I still think Justin.TV is limited, an always on focus regardless of real content or not has gotta peek at some point. So why am still excited about the overall 24/7 medium idea?
Well after Justin.TV popped up, uStream.TV arrived on the scene, it was create your own broadcast show, be like Justin.TV 24/7. Neat but not so neat for me
Then I heard about Operator 11. A site where you create a channel, produce shows and even do live broadcasts with your own bin of content or folks you know online at that moment. It also has myspace like personas with friends and more.
At first Operator 11 was kinda like "yikes" here's another bizzare experiement to endure. Yet another beta for me to play in. But i figured what the hell I'll give it a whirl.
Flash based it seems, and its apparent that flash which used to be like "dont rely on it overall for your total site design" is back with a vengence, flash is in. So ya Operator 11. Interesting stuff. I created a profile, created a few videos and it felt like youtube a bit. Then I created a show live.
Right away I was kinda lost. I don't know the rules of the system. Like how long could you record for, hows the quality, whats the real deal? You dont know any of that up front. Operator 11 could benefit from a nice detailed experience tour or something showing you the real power of the site.
For me, like others, learning the real power of the site was awkward but doable. In the beta scene you're used to tripping over interfaces and being confused about what to do, after all the creators are probably doing the same.
So after a few hours of kicking this site around, and thats unique right there, hours.. wow. Operator 11 is pretty cool.
The other day I signed up for another site like it called Mogulus which is like Operator 11 but looks like it has a bit more TV station like stuff you can do, add graphics, do lower thirds and a cool ability i wish Operator 11 had, import clips from the web, from google, from youtube and so on. That would rock.
Right there kids, thats the new frontier. Youtube will always be an outlet for crazy animals gone wild or some dude who blows up his hand with a firecracker but creators, the next gen of vid punks who are gonna make names for themselves need a channel, need control of a channel and need interaction, and thats happening on these new sites.
Now the only thing is price, bandwidth and overall experience, plus that all consuming viral stickyness of it. Bandwidth issues can easily tank either concept in a heartbeat. Charging users could too. Overall experience, well like the beta scene goes, people will go through alot to express themselves.

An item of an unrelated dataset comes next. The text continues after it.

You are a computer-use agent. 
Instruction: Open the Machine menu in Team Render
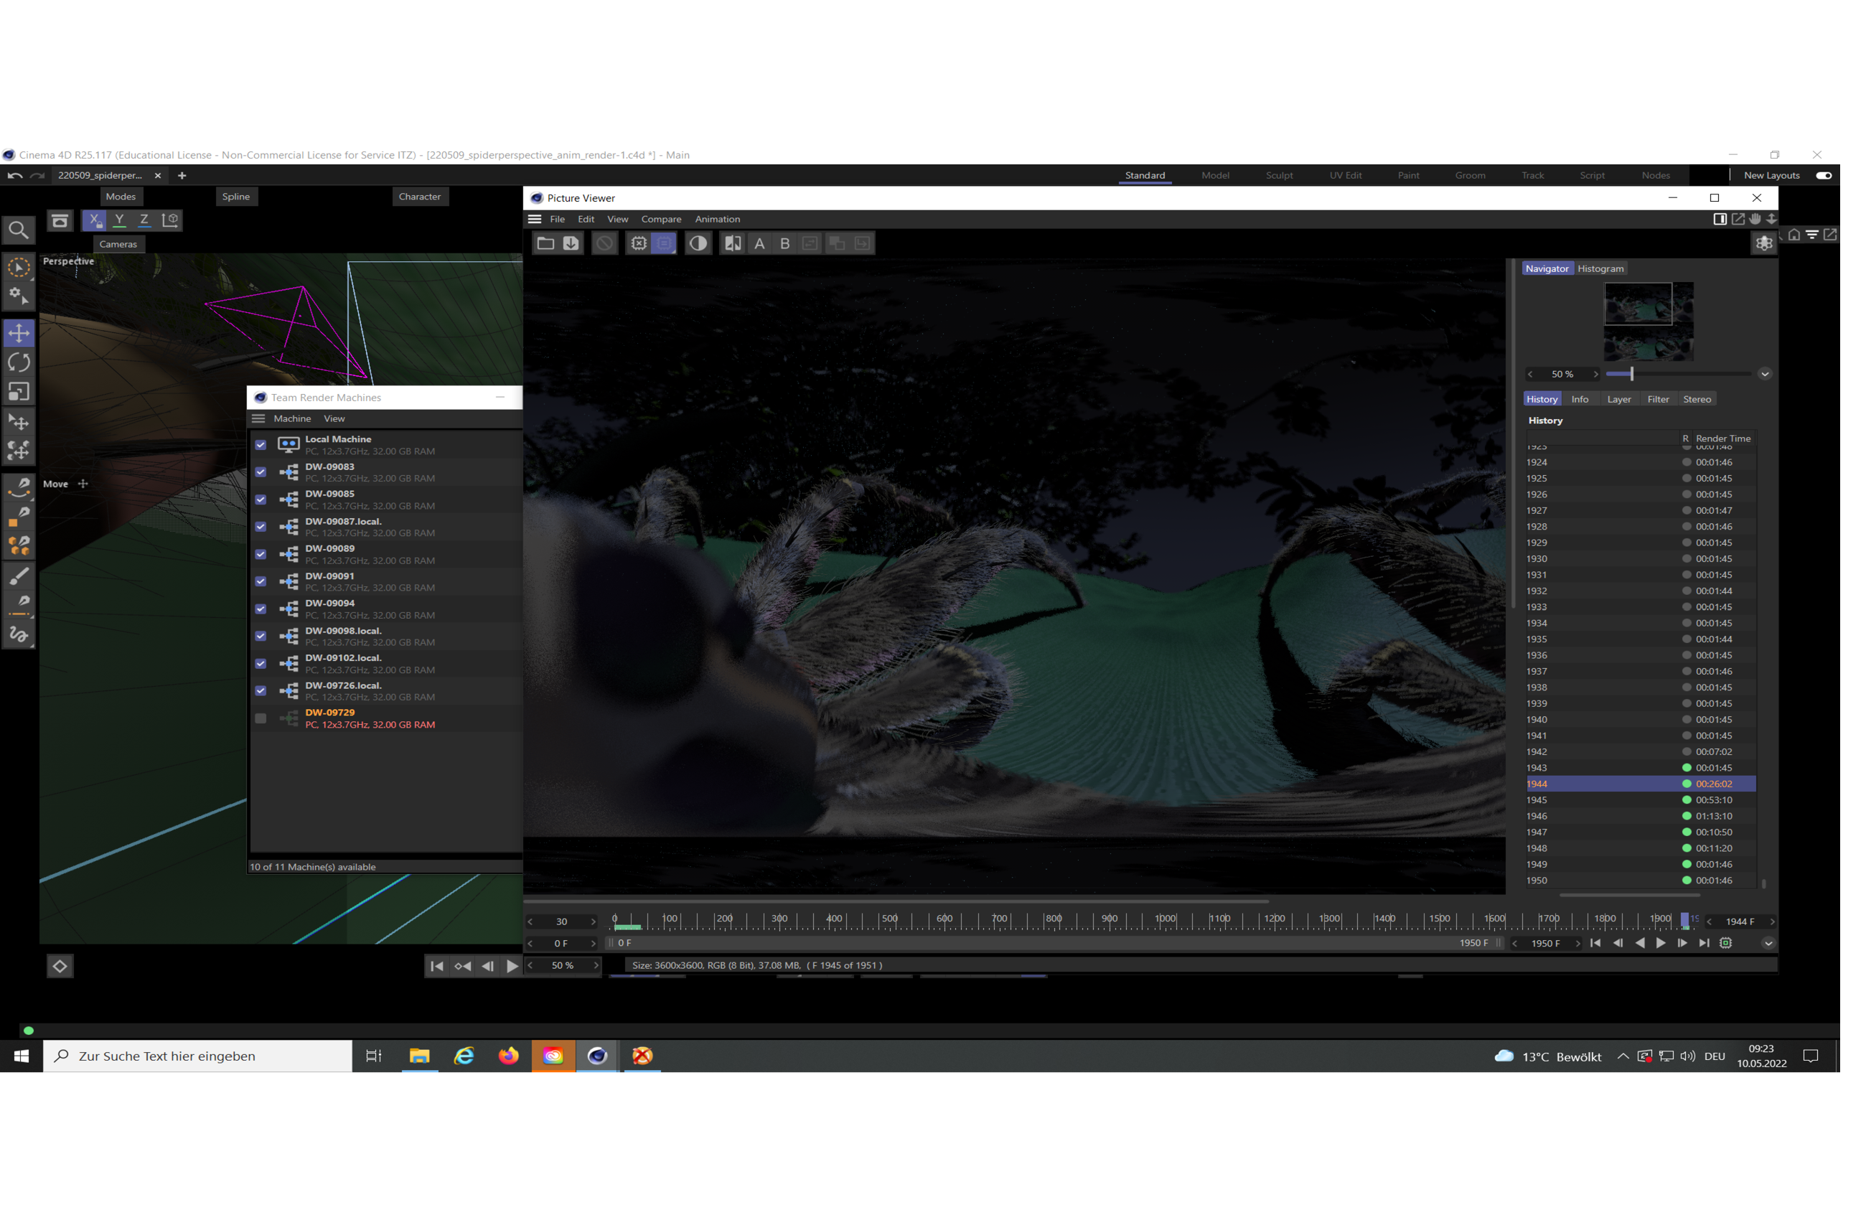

I think bandwidth will be the biggest issue to overcome. Right now theres a handful of creators out there determined to make their mark, then theres the 5000 other folks screwin around, soon that will shift, you'll have 5000 diehard creators and 400,000 screwballs.. bandwidth should be really interesting then.
Lastly, the one last bit I got for ya.. Apple TV. Someone has done it, they've hacked it to play youtube videos. So now you can get all of itunes, all your general content, joost, and now youtube on that little box. That's damn spiffy. Go go apple TV!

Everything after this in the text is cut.